*** Opening of Passage for review ***

Jul 06, 2008
Viktor Frankl -- "What Life Expects from Us"
Optimism is based odds. Hope is based on principles.
I've been turning this idea over in my head for a few months,* occasionally revisiting the Cornel West / Peter Gomes blogpost that got me started on all this a couple of years ago.
Viktor Frankl has a related take. In my copy of Man's Search for Meaning, a previous owner wrote "HOPE" (all caps) in the margin next to these words:
The observations in this one case [Archer Pelican note: in which a man died shortly after his dream of liberation on March 30 did not come true], and the conclusion drawn from them are in accordance with something that was drawn to my attention by the chief doctor of our concentration camp. The death rate in the week between Christmas, 1944, and New Year's, 1945, increased in camp at beyond all previous experience. In his opinion, the explanation for this increase did not lie in the harder working conditions or the deterioration of our food supplies or a change of weather or new epidemics. It was the simply that the majority of the prisoners had lived in the naïve hope that they would be home again by Christmas. As the time to near as there was no encouraging news, the prisoners lost courage and disappointment overcame them. This had a dangerous influence on their powers of resistance and a great number of them died.

*** Close of Passage for review ***

• [What you will do]
(a) Answer these questions using the post on Viktor Frankl, one answer per line, marked the same way:
(i) What did a previous owner write in the margin of the author's copy of Man's Search for Meaning?
(ii) Which blogpost first got the author thinking about this idea?
(iii) Who drew Frankl's attention to the rise in the camp's death rate?
(b) In the post on Viktor Frankl, list every cause the chief doctor rejected as the explanation for the rise in deaths.
(c) Summarize the post on Viktor Frankl in two sentences.

*** Opening of Record excerpts ***

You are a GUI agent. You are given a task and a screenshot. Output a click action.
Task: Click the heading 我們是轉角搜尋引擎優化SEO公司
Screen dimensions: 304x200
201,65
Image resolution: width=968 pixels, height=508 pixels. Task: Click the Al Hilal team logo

*** Close of Record excerpts ***
*** Opening of Record excerpts ***

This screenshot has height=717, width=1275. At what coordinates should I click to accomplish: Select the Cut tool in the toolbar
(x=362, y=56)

*** Close of Record excerpts ***
*** Opening of Record excerpts ***

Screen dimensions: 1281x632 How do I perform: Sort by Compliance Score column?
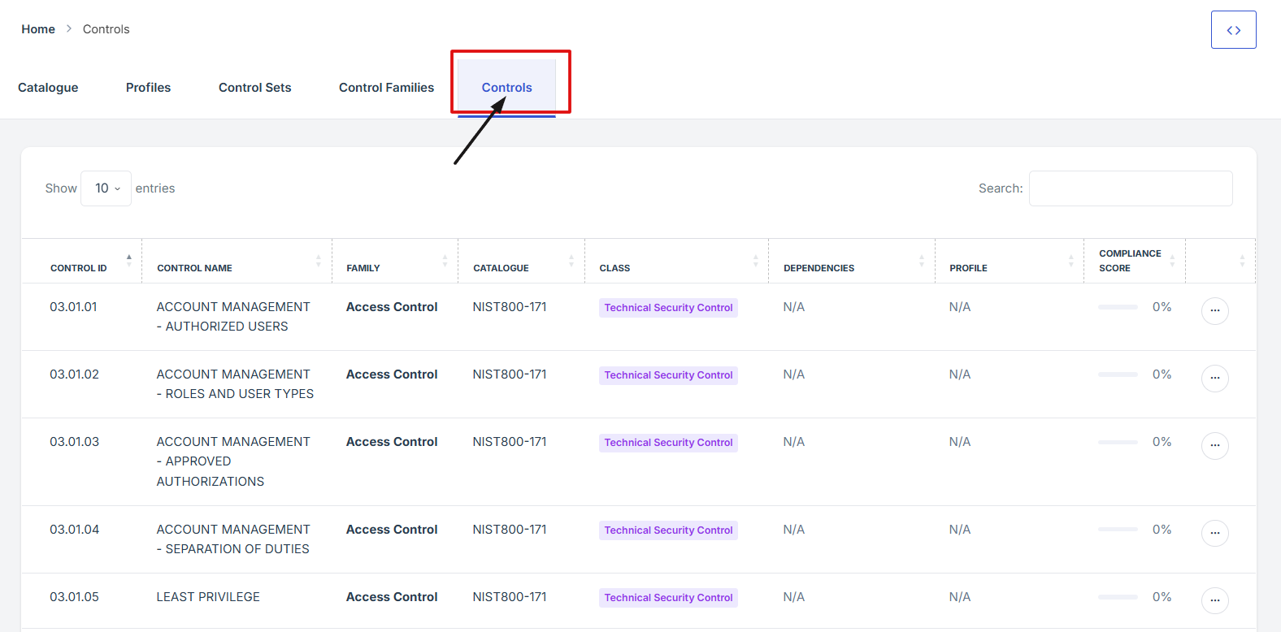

*** Close of Record excerpts ***

• [Solutions to the exercise]
(a)
(i) "HOPE" (in all caps)
(ii) The Cornel West / Peter Gomes blogpost
(iii) The chief doctor of the concentration camp

(b)
- Harder working conditions
- Deterioration of the food supplies
- A change of weather
- New epidemics

(c) The author has spent months thinking about an idea contrasting optimism and hope, and finds a related take in Viktor Frankl's Man's Search for Meaning, next to a passage where a previous owner wrote "HOPE." In that passage, Frankl reports the camp's chief doctor tracing a surge in deaths between Christmas 1944 and New Year's 1945 to the prisoners' naïve hope of being home by Christmas, not to harder work, food, weather, or epidemics, and says their disappointment weakened their resistance so that many died.